中图分类号 S677.2 文献标识码 A

龙眼（Dimocarpus longan Lour.）又名桂圆，属于无患子科（Sapindaceae）龙眼属（Dimocarpus）。龙眼的果实既可鲜吃又可作为药用，其果实味道甘甜，性温顺，还具有良好的滋养补益作用，可以有效改善因气血不足、心脾亏损而引起的眩晕、健忘、失眠等症状[1-2]。福建属于亚热带地区，适宜龙眼生长，为世界上主要的龙眼主产区之一。类黄酮（Flavonoids）是许多食源性植物中重要的一类次生代谢产物，它主要以自由态（黄酮苷元）或结合态（黄酮苷）的形式存在于植物体内。田景梅等[3-4]研究表明黄酮类成份不仅具有抗心血管疾病的作用还可以显著抗氧化，并且在龙眼中的含量很高，可为研究心脑血管系统疾病提供帮助。

目前对龙眼类黄酮含量的研究所选用的材料主要集中在龙眼壳、龙眼核、龙眼叶和龙眼花上[5-8]，而对龙眼胚性愈伤组织中类黄酮含量的研究尚未见报道。近年来，生物制药的发展趋向于利用细胞组织培养方法生产植物次生物质，对龙眼胚性愈伤组织进行组织培养，能在短时间内获取大量材料[9]。在本实验室赖钟雄[9]研究得到的两种培养基的基础上，通过对两种不同的培养基上的龙眼胚性愈伤组织类黄酮含量的对比，筛选出类黄酮含量最高的生长时期；此外，植物的光合特性、品质、生长发育及次生代谢产物的形成还受到光质的影响[10]，而且不同光质的生物学效应不同，不同波长的光对同一种次生代谢产物的积累量影响不同[11]。因此在筛选出促进龙眼胚性愈伤组织类黄酮含量累积的培养基的基础上，进一步探索龙眼胚性愈伤组织类黄酮积累的适宜光质条件，研究结果为进一步提高龙眼胚性愈伤组织内类黄酮有效产量、优化培养条件提供科学参考。

1 材料与方法

1.1 材料

1.1.1 龙眼胚性愈伤组织 由福建农林大学园艺植物生物工程研究所提供的龙眼‘红核子胚性愈伤组织交替继代于两种不同的培养基上（培养基A： MS+20 g蔗糖+6 g琼脂+1.0 mg/L 2，4-D，以下简称2，4-D培养基；培养基B： MS+20 g蔗糖+6 g琼脂+1.0 mg/L 2，4-D+0.5 mg/L KT+5 mg/L AgNO3，以下简称AgNO3培养基）[9]。

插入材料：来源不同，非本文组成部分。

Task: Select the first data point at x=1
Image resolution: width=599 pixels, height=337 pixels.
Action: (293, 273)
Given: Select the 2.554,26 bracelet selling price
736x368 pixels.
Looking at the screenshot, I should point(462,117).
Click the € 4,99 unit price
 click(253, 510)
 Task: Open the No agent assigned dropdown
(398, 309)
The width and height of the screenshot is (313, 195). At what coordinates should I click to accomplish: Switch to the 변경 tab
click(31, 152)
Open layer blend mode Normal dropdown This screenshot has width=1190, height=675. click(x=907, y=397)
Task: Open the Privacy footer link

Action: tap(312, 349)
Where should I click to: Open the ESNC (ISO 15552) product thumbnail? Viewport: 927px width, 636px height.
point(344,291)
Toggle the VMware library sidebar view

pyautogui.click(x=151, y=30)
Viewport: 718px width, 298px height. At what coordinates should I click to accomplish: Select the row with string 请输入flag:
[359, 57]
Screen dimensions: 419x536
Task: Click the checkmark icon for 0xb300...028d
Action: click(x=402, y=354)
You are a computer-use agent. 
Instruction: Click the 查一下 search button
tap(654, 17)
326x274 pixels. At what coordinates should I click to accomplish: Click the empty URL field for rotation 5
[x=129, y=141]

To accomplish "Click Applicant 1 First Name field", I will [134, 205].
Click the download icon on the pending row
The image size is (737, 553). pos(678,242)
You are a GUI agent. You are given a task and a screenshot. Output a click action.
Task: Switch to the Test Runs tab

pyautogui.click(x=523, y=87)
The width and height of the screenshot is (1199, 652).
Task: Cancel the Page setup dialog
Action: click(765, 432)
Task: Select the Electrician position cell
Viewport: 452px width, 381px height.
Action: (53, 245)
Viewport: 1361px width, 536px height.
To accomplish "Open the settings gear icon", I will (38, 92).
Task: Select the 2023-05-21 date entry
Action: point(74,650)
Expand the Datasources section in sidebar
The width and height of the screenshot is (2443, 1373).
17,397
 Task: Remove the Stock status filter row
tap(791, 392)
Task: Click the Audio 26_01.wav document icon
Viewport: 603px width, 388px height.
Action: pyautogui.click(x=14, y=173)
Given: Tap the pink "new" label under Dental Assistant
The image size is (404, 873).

1.1.2 试验仪器与试剂 753型分光光度计，电热鼓风烘干箱，恒温水浴锅（上海凯勒电子设备厂），电子分析天平（上海天平仪器厂），芦丁（维生素P）标准品、质量分数5%NaNO2、质量分数10%Al（NO3）3、1 mol/L NaOH、无水乙醇等。

1.2 方法

1.2.1 材料处理 每瓶接种4块大小均匀的龙眼胚性愈伤组织，直径2～4 mm，置于温度（25±2）℃，黑暗条件下培养。分别在15、20、25、30和35 d时测定类黄酮含量，在筛选出类黄酮含量积累的最佳时期和最佳培养基的基础上，进一步进行不同光质处理并测定其类黄酮含量，即分别用蓝光、红光、白光、黄光每天光照 12 h，每个处理10瓶，3次重复。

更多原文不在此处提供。